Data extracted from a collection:

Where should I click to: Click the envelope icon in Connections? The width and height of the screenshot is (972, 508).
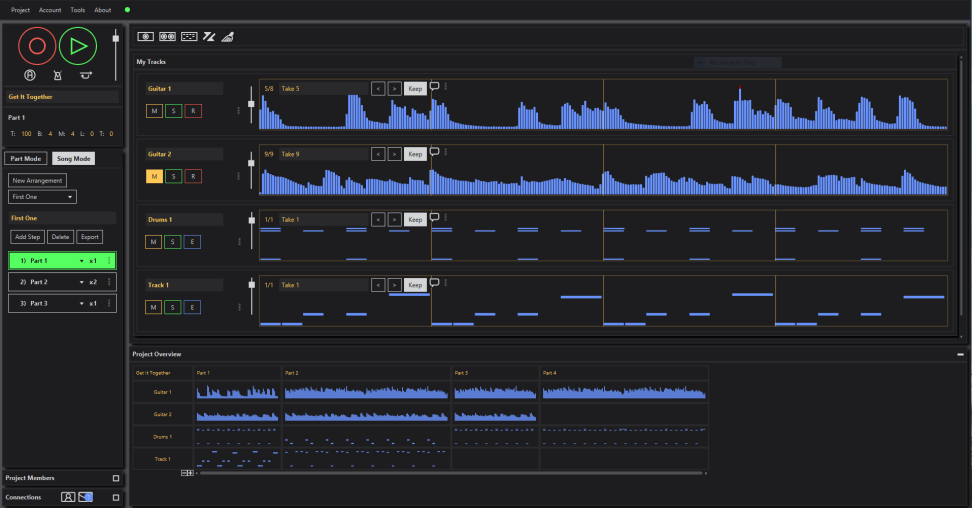coord(85,497)
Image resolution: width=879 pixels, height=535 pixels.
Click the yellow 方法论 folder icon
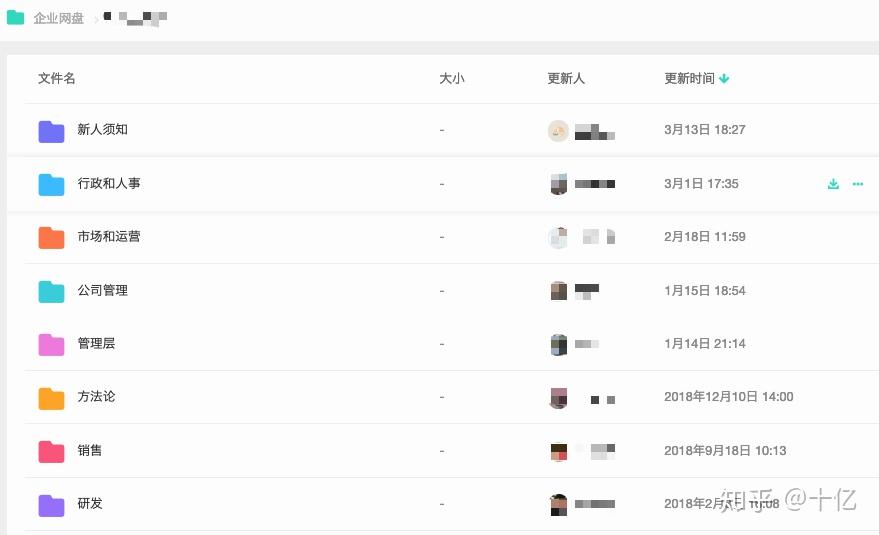(51, 397)
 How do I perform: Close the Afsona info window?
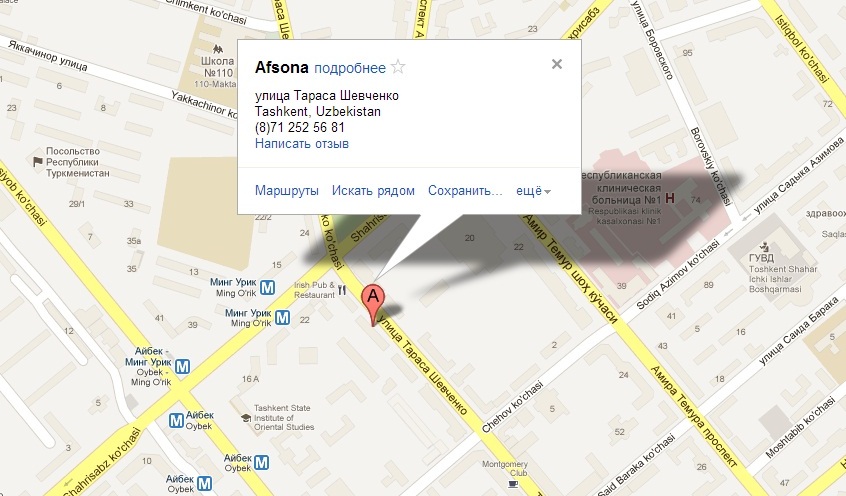pos(557,64)
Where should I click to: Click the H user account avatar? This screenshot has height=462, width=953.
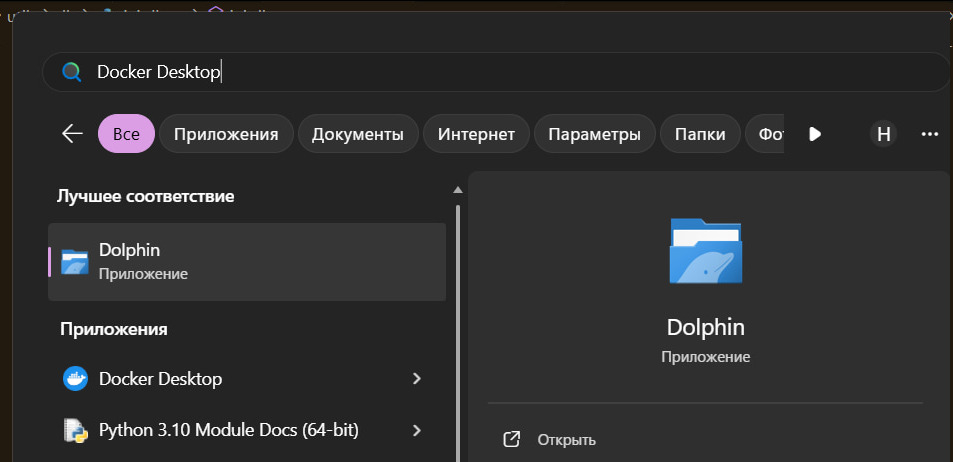[882, 134]
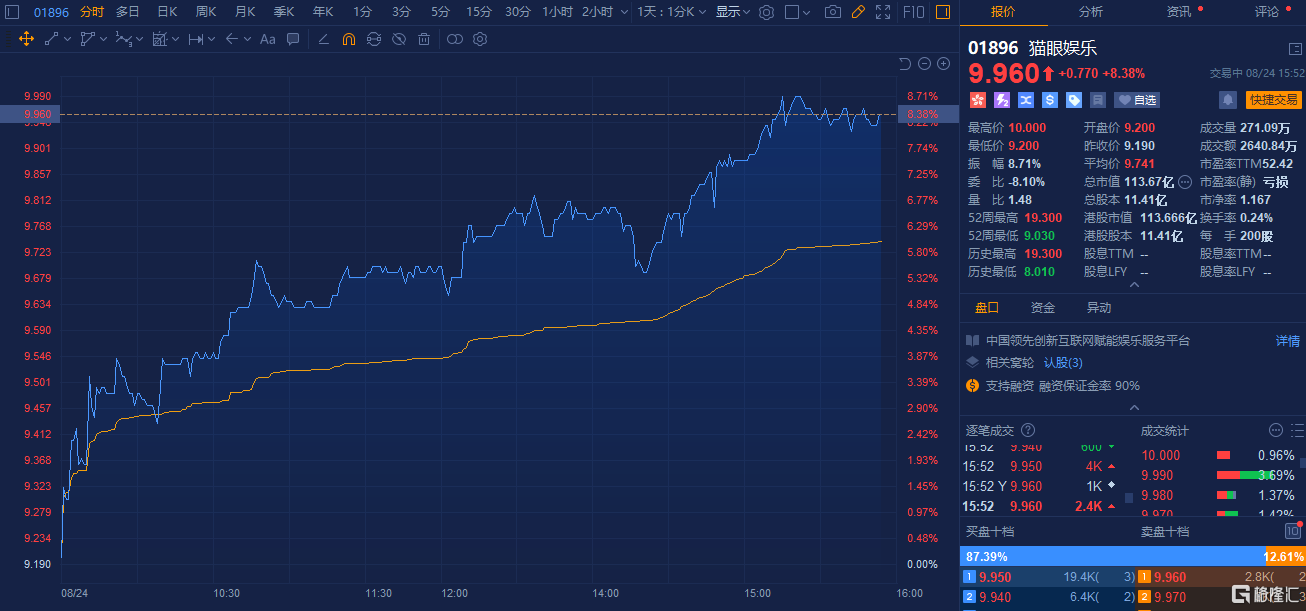Click the chart zoom-in plus icon
1306x611 pixels.
tap(942, 64)
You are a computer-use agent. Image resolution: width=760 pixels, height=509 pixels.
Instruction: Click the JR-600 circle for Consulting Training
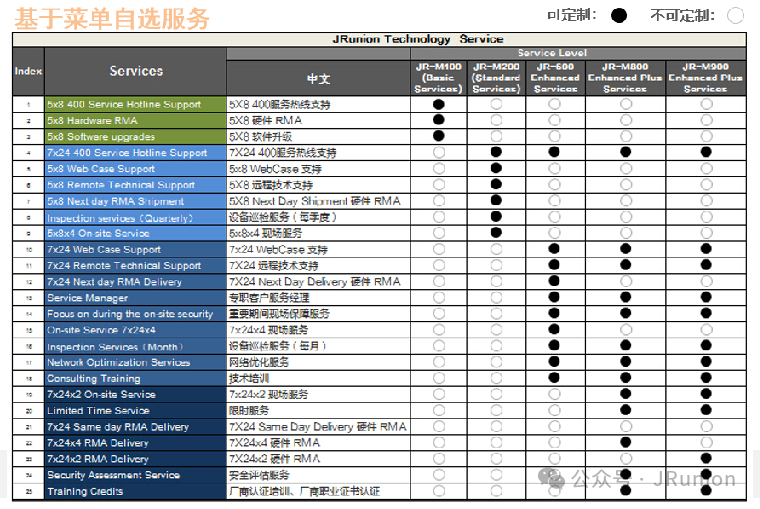tap(554, 378)
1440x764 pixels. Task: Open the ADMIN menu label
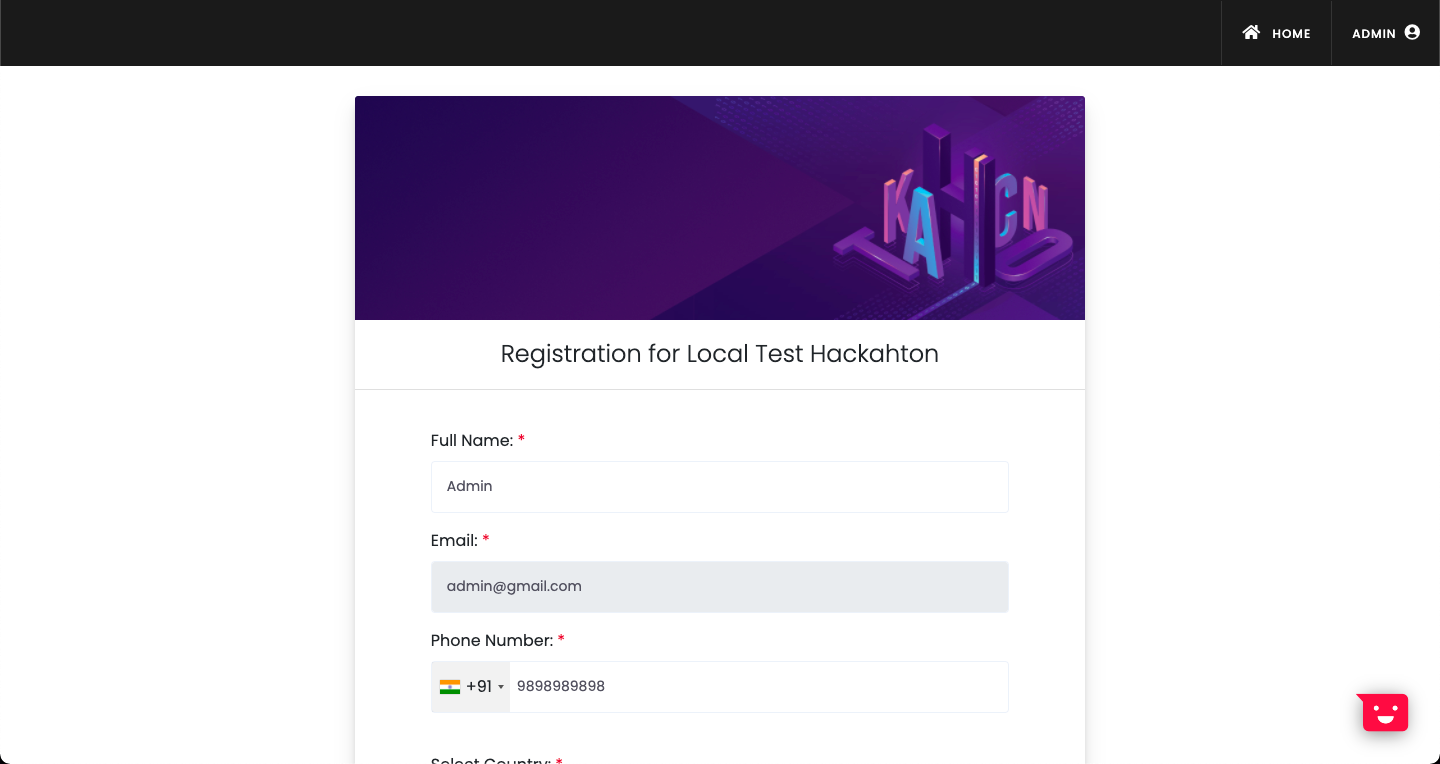click(1373, 34)
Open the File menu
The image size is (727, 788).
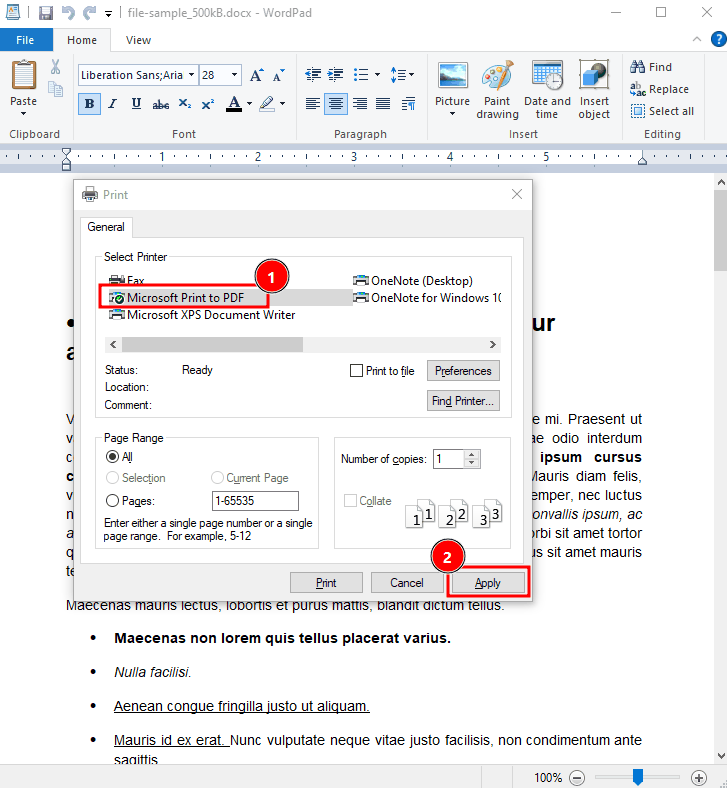point(25,40)
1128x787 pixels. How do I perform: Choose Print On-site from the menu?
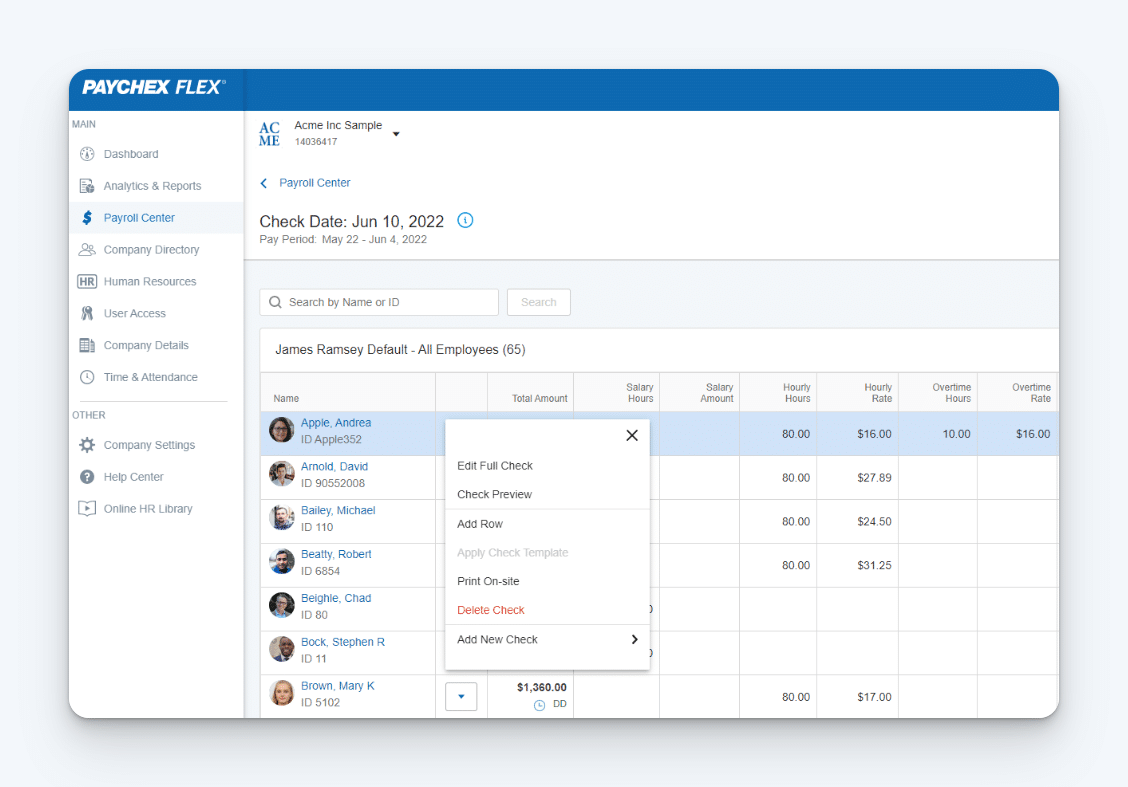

* **YOUR TASK**:
Out of the records above, pull the lines that include the word "resolution".

* **SOLUTION TO THIS PROBLEM**:
Image resolution: width=879 pixels, height=535 pixels.
You are a computer-use agent. Image resolution: width=760 pixels, height=509 pixels.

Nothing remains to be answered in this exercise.